Of the sporadic cases, based on the absence of mutations or disease in the parents, one occurred in a 45-year-old woman due to a mutation in the MFN2 gene responsible for the diagnosis of axonal CMT2A. A 45-year-old man wore a MPZ genetic mutation that caused CMT dominant intermediate D disease, a rare form of CMT with axonal and demyelinating neuropathy.
The third case was a 76-year-old woman who had a mutation in the HSPB1 gene, previously associated with the familial form of the neurological disease amyotrophic lateral sclerosis (ALS). Its mutation caused type 2F axonal CMT.
Of the five cases caused by familial CMT, one was a 67-year-old man with a previously unknown disease KIF1A variant, which was considered probably pathogenic due to an affected sibling. This variant caused CMT2C, a rare form of CMT, which is also caused by mutations in the TRPV4 uncomfortable. A 69-year-old man with axonal neuropathy was discovered via a new mutation in the GADP1 gene responsible for CMT2K. Her sister had a similar condition, but she was not tested.
The third familiar patient was a 45-year-old man with demyelinating disease and known mutations in both SH3TC2 copies of genes, which caused CMT4C. Both parents were healthy carriers of these variants. A 60-year-old man was the fourth case due to a previously unknown mutation in KIF5A, which is also associated with ALS. He was diagnosed with a similar condition called spastic paraplegia, and this variant was present in his affected sister but absent in a healthy sister.
The fifth familiar patient was a 30-year-old woman with axonal neuropathy caused by a new mutation in both MTMR2 copies of genes. He was classified as probably pathogenic due to his affected brother, who also carried this defect, and caused CMT4B1. His parents were carriers.

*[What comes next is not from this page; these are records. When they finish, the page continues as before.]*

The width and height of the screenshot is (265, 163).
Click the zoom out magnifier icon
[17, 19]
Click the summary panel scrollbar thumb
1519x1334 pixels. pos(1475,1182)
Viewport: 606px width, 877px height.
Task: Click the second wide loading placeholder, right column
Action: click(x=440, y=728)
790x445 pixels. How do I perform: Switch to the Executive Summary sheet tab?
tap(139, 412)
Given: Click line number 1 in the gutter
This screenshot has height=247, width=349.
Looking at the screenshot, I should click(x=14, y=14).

Finally, seven variants of uncertain significance (VoUS), whose function is still unknown, were found in six of the 67 participants. In these cases, there was insufficient evidence that these mutations were associated with their CMT, or family members were not available for testing.
“This cohort [group] The analysis demonstrates the importance of combining different molecular approaches to identify the causative variant in patients with CMT,” the scientists concluded. “Use of the 49-gene NGS target panel identified causative variants in eight patients, improving the detection rate to 50.8%.”
“Therefore, these approaches allow the identification of new genes and rare variants, thereby improving the rate of genetic detection,” they added.